Microsoft seems intent on shooting its cash cow in the hoof with Windows 8

Posted by David Hunter at 2:27 PM ET.

Microsoft recently made available a Windows 8 Release Preview and you really have to wonder whether they have a corporate death wish. It’s not so much that that they have a fixation about every PC form factor running Windows 8; it’s that they apparently believe that every PC should have a tablet/smartphone interface that you can’t get remove. Cue John Dvorak:

It’s not that the product out-and-out stinks. It is refreshingly slick-looking and modern, albeit without any charm whatsoever.

The real problem is that it is both unusable and annoying. It makes your teeth itch as you keep asking, “Why are they doing this!?”

First of all, the system-software product is mostly divorced from all the thought and trends developed by Windows over the years, as if to say that they were wrong the whole time, so let’s try something altogether new.

No business will tolerate this software, let me assure you. As a productivity tool, it is unusable.

And no business wants to budget for the necessary retraining for all their Windows users just because Microsoft got lost in the weeds.

Most applications cannot even be scaled down and so take up the whole screen. To even get out of these “apps,” you have to ram the cursor down into the lower left corner and click. That puts you back onto the vapid “Metro” start screen, where you can begin another miserable adventure.

Do you work on a huge 27-inch or bigger monitor? You know, so you have room to organize your programs and files? Well, imagine everything running full screen on that. It’s a joke.

There is an old-fashioned desktop you can visit, but whenever the OS gets the chance, it throws you back onto the Metro interface. For those of us who thought we could avoid Metro and live on the desktop screen, we are going to be sorely disappointed.

This is a problem for Microsoft investors. The potential for this OS to be an unrecoverable disaster for the company is at the highest possible level I’ve ever seen. It ranks up there with the potential for disaster that the Itanium chip presented for Intel Corp. It’s that bad.

For an even less phlegmatic view, see Windows 8 Consumer Preview – One word: fail:

I would like to congratulate Microsoft on corporate cretinism that is equivalent to nuking a village of blind orphans on New Year’s Day. They have given so much more hope to their competition with this move. And to think that only a week ago I praised the company for their business foresight in keeping backward compatibility as their first priority. Oh, the humanity.

Windows 8 is obviously geared toward smartphones and tablets, or as we should call them, stupidphones and craplets. Lovely. Except, Windows 8 will also be shipped to home customers running normal computers, desktop and laptops and whatnot, where battery life is of no consideration, screen size is ample, and productivity and efficiency are more important than looking cool.

Let’s see. Microsoft holds the vast majority of the desktop market. It has failed so far on the small form-factor market, mostly because their system was not optimized for low-end non-Intel architecture, regardless of the user interface. Microsoft has gained this absolute majority by offering a simple and conservative design that has not changed in almost twenty years, with long-term support and consistency as its biggest selling points.

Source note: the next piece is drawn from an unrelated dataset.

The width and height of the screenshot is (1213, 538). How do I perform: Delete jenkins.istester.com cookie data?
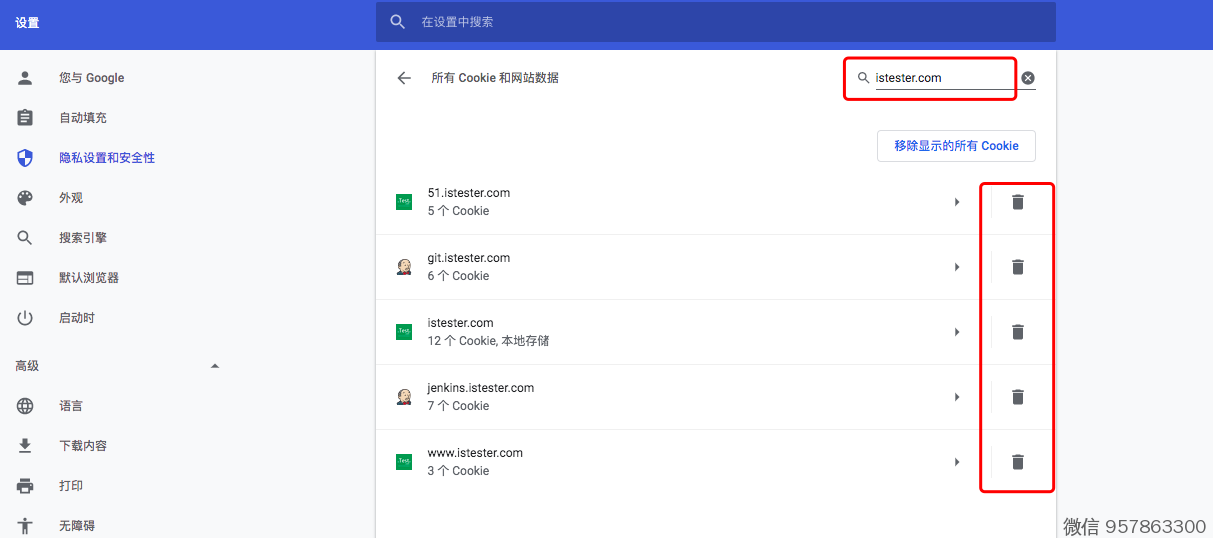(1017, 397)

Now, Microsoft is abandoning the most thriving computing market and rushing into the den of rabid wolves called the mobile market, where it expects to garner some extra points. It will be fighting against ARM champions, almost all exclusively running Linux.

Does this sound like a good decision? Let me elaborate a little more. Would you sacrifice your entire user base in a rich and profitable tier for the sake of a feeble chance that you might hold a small share of a new market segment that has significantly lower profit margins? Sounds like stupidity to me.

Referenced there is this video of a home user meeting Windows 8 on a desktop PC – it isn’t pretty:



So how long do you think it will be after Windows 8 ships that Microsoft releases a fix that allows the user to restore a traditional Windows UI? Probably about the time that large numbers of corporate customers decide to stick with Windows 7 and take a pass on Windows 8.